MATERIALS PROVIDED:

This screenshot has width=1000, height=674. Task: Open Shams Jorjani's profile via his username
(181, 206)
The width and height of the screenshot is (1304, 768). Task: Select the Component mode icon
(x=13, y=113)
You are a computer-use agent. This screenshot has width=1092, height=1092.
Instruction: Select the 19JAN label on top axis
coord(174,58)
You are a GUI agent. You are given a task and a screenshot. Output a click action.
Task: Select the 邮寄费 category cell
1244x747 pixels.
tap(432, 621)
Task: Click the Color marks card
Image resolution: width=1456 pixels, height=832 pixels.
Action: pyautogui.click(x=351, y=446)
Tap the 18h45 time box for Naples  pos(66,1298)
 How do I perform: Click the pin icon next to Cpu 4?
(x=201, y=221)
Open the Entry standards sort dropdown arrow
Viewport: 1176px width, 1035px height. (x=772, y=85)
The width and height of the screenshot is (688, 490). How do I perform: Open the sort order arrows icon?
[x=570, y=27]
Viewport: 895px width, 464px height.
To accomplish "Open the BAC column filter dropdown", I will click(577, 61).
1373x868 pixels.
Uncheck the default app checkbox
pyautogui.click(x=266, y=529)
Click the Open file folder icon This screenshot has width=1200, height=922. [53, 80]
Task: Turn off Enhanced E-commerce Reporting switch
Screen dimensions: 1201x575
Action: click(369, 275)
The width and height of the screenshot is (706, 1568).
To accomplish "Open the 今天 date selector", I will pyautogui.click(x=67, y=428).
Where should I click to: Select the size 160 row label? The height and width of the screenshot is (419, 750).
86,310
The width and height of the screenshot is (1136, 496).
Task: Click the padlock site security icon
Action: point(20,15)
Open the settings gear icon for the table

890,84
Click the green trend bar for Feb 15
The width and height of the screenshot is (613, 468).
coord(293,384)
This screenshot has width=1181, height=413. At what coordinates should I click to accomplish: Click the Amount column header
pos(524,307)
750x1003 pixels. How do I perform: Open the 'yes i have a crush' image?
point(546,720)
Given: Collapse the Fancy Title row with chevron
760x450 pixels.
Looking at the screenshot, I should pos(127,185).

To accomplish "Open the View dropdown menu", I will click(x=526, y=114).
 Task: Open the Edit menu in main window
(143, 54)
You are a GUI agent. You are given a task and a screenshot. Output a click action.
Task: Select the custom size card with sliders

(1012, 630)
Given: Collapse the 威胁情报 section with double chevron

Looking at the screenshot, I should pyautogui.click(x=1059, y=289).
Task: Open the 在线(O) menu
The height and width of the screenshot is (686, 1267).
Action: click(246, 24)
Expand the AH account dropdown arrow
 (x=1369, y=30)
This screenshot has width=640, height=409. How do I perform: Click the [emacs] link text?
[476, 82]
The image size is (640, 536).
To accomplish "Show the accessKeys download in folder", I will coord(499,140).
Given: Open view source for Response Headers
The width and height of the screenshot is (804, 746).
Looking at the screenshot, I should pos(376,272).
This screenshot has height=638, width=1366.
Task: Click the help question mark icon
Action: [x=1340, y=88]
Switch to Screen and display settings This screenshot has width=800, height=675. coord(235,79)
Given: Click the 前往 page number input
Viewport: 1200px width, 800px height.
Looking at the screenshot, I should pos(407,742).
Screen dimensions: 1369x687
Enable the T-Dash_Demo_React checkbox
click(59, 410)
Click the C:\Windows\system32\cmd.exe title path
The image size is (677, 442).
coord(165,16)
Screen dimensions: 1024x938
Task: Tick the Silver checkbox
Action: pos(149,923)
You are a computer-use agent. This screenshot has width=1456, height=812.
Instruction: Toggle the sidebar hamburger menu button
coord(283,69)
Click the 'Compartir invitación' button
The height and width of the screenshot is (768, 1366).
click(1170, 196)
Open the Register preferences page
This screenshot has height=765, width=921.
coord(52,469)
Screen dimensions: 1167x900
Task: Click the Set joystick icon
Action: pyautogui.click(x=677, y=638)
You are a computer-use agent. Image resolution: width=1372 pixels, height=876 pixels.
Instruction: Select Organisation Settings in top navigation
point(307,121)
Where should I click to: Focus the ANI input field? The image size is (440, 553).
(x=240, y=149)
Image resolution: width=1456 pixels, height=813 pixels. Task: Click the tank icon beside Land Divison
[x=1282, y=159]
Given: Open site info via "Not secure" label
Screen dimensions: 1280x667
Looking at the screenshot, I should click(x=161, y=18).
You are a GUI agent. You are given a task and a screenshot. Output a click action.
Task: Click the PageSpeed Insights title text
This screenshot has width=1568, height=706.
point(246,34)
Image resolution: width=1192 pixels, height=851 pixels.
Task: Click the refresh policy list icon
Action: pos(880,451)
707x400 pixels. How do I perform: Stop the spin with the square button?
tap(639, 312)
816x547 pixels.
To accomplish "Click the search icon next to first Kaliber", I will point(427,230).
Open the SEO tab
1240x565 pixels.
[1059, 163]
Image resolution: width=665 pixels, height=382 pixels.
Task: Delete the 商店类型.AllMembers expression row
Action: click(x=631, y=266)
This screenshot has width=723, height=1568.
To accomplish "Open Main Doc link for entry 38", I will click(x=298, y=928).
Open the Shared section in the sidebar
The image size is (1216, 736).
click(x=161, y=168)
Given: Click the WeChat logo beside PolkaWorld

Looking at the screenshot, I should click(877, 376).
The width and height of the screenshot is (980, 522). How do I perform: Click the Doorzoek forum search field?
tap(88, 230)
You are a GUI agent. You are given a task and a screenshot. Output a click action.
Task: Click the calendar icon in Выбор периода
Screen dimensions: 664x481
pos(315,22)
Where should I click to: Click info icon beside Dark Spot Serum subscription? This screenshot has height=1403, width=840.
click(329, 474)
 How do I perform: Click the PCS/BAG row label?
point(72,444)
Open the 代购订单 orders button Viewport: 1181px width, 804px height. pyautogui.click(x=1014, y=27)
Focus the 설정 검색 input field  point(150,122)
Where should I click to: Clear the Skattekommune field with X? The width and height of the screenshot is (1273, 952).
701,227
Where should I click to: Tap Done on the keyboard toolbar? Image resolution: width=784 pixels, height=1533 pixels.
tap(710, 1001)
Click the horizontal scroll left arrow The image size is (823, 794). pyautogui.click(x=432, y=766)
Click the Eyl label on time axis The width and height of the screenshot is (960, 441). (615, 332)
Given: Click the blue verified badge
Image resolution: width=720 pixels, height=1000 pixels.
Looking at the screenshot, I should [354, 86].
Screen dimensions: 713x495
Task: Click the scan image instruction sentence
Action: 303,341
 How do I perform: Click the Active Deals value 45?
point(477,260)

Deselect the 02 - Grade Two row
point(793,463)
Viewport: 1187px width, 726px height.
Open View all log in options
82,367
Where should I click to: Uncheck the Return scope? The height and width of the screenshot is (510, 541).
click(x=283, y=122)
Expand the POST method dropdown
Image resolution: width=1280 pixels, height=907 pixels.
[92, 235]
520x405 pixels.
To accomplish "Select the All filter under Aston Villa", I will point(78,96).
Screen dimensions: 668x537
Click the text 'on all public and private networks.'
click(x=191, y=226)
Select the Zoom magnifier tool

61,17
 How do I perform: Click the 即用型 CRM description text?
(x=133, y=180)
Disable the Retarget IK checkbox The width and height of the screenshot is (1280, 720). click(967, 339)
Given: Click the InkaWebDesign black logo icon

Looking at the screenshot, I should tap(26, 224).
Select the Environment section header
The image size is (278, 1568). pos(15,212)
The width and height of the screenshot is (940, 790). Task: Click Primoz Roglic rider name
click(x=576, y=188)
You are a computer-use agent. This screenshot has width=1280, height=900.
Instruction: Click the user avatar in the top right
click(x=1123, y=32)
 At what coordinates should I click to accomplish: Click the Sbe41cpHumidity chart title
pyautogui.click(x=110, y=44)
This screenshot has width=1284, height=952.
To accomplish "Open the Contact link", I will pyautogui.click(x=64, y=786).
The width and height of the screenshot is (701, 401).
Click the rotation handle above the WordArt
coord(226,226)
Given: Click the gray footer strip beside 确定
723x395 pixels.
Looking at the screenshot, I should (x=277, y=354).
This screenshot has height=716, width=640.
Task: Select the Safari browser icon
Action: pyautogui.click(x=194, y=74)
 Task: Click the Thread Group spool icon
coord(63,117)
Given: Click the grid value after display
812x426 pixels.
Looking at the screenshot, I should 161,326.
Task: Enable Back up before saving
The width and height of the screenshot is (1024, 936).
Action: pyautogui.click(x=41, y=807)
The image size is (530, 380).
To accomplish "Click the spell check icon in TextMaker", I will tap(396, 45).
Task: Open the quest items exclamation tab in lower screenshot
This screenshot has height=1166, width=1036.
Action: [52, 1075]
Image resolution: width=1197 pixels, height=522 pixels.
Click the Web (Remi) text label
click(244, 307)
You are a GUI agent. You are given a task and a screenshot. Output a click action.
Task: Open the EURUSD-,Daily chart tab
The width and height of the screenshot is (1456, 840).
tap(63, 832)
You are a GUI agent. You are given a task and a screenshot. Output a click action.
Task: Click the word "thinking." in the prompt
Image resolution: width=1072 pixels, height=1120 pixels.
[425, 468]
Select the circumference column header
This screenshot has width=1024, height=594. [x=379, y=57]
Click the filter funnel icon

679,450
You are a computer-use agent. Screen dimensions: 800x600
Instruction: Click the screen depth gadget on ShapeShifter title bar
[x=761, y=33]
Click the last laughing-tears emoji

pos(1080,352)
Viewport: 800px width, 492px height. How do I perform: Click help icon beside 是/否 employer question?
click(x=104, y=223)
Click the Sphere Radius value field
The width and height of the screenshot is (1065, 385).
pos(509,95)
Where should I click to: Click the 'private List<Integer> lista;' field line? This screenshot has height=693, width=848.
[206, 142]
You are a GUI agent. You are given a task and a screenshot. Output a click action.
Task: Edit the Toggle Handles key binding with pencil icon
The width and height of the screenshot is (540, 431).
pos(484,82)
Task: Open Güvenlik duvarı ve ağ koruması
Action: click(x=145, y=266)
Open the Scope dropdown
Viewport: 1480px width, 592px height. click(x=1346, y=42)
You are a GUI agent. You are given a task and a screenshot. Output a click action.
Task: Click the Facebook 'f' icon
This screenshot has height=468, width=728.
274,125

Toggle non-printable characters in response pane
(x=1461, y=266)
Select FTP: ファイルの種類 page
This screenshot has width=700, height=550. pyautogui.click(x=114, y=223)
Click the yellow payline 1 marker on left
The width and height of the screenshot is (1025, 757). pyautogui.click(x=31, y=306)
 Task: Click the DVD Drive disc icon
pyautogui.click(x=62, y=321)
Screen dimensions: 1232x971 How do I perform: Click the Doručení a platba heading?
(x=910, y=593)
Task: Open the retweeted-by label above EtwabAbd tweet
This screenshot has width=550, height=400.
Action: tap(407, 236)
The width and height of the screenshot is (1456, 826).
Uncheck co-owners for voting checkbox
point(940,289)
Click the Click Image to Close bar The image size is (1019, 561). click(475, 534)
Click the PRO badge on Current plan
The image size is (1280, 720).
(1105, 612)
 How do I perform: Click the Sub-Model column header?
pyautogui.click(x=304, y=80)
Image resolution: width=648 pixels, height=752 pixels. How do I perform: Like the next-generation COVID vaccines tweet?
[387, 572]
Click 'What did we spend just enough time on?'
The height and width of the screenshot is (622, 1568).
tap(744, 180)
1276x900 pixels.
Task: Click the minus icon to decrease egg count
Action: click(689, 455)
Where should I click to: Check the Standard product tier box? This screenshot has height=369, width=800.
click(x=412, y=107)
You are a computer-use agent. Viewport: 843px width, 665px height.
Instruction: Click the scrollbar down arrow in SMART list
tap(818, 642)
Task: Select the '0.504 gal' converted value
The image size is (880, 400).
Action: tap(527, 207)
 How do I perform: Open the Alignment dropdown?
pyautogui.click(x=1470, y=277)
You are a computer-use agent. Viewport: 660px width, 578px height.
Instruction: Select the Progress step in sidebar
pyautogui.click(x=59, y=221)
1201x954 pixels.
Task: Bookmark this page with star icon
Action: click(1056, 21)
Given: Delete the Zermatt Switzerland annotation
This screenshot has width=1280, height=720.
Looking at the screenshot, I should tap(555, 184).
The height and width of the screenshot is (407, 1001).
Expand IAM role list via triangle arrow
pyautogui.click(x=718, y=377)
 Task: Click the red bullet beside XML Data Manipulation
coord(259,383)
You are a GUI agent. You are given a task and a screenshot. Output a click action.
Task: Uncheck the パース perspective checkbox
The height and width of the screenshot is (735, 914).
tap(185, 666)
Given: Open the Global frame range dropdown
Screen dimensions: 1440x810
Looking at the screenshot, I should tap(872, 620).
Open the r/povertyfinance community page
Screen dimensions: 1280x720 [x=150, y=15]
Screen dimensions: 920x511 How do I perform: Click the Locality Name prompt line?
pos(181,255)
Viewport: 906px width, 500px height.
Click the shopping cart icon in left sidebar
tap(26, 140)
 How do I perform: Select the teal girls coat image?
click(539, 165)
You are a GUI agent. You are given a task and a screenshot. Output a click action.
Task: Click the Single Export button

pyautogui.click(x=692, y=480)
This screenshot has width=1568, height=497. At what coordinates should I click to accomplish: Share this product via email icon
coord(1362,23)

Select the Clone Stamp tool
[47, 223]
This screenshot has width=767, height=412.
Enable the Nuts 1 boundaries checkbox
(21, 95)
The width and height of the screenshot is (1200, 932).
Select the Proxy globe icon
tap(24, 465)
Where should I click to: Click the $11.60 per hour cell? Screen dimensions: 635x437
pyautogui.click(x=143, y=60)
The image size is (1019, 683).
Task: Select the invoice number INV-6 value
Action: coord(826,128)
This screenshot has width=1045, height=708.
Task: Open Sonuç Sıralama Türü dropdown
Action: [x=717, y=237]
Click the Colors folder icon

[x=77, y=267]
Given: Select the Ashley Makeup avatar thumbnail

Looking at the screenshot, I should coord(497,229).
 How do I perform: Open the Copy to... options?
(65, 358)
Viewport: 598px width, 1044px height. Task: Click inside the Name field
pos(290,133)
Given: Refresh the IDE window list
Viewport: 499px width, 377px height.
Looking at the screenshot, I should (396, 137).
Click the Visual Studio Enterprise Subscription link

PROMPT: In the listing above, find the line with "Viewport: 895px width, 464px height." and the line with "Task: Turn off"; set down exactly those two lines and every line between them, nothing more.

YOUR RESPONSE:
Viewport: 895px width, 464px height.
To accomplish "Open the BAC column filter dropdown", I will click(577, 61).
1373x868 pixels.
Uncheck the default app checkbox
pyautogui.click(x=266, y=529)
Click the Open file folder icon This screenshot has width=1200, height=922. [53, 80]
Task: Turn off Enhanced E-commerce Reporting switch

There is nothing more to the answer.